> _Task prompt_: Nothing below is to be printed except the lines between the line holding "Task: Collapse the 'How to Use' section arrow" and the line holding "This screenshot has height=1256, width=2576.", inclusive, each exactly as it appears.

(Saved entries)
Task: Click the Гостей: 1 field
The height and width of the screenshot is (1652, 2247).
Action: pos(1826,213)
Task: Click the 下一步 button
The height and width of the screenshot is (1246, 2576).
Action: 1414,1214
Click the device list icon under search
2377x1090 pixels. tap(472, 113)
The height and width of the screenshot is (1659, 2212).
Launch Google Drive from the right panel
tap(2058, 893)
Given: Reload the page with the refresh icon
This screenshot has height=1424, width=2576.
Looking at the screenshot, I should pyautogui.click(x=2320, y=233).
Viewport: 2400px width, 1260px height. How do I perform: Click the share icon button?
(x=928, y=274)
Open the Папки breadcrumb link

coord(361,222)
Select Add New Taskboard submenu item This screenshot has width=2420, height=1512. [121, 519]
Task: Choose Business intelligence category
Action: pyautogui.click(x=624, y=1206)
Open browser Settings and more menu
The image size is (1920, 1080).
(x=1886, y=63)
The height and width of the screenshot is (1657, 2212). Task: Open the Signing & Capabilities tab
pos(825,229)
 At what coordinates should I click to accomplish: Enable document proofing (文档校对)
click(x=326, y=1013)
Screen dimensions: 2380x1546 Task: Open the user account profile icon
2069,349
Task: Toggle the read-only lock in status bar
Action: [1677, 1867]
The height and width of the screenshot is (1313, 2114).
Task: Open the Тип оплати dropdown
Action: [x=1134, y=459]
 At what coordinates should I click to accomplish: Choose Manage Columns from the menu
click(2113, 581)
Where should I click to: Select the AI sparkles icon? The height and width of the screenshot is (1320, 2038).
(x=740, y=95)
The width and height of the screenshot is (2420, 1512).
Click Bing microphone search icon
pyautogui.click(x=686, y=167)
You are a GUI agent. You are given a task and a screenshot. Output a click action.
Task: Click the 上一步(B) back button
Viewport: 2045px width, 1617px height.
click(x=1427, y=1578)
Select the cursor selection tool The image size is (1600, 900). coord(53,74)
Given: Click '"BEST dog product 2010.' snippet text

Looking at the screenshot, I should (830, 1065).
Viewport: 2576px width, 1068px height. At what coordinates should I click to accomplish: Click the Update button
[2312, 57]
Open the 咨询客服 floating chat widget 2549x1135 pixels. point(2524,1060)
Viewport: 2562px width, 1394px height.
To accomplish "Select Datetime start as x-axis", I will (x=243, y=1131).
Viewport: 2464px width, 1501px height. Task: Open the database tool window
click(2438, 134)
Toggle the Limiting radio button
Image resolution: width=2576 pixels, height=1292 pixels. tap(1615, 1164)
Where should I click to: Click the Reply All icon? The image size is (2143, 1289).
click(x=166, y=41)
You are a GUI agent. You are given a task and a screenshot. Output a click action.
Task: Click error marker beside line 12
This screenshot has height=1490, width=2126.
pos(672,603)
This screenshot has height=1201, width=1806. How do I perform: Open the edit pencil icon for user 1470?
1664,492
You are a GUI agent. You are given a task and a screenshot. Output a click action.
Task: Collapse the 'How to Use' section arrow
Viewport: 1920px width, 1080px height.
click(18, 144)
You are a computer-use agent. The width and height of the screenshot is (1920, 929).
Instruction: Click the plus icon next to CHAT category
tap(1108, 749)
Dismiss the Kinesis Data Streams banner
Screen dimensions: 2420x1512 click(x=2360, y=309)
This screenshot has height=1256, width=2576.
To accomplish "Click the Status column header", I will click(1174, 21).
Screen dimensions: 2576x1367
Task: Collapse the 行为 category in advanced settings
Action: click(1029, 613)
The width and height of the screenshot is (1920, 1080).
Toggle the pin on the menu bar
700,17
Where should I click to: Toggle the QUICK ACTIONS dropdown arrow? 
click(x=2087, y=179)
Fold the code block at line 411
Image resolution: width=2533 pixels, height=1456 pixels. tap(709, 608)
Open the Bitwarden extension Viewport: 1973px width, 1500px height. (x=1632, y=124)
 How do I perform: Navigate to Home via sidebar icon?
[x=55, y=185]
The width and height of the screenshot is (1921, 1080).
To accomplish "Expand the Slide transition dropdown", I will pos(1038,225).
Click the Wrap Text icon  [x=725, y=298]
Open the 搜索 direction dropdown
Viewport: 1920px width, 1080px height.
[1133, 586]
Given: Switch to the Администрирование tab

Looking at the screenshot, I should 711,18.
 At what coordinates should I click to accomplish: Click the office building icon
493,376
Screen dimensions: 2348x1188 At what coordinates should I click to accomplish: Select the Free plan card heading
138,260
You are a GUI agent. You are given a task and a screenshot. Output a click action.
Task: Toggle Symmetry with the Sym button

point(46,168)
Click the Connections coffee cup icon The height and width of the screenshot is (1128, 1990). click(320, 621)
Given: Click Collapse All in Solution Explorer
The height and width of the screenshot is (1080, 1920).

> _Output below_:
Task: Collapse the 'How to Use' section arrow
Viewport: 1920px width, 1080px height.
click(18, 144)
You are a computer-use agent. The width and height of the screenshot is (1920, 929).
Instruction: Click the plus icon next to CHAT category
tap(1108, 749)
Dismiss the Kinesis Data Streams banner
Screen dimensions: 2420x1512 click(x=2360, y=309)
This screenshot has height=1256, width=2576.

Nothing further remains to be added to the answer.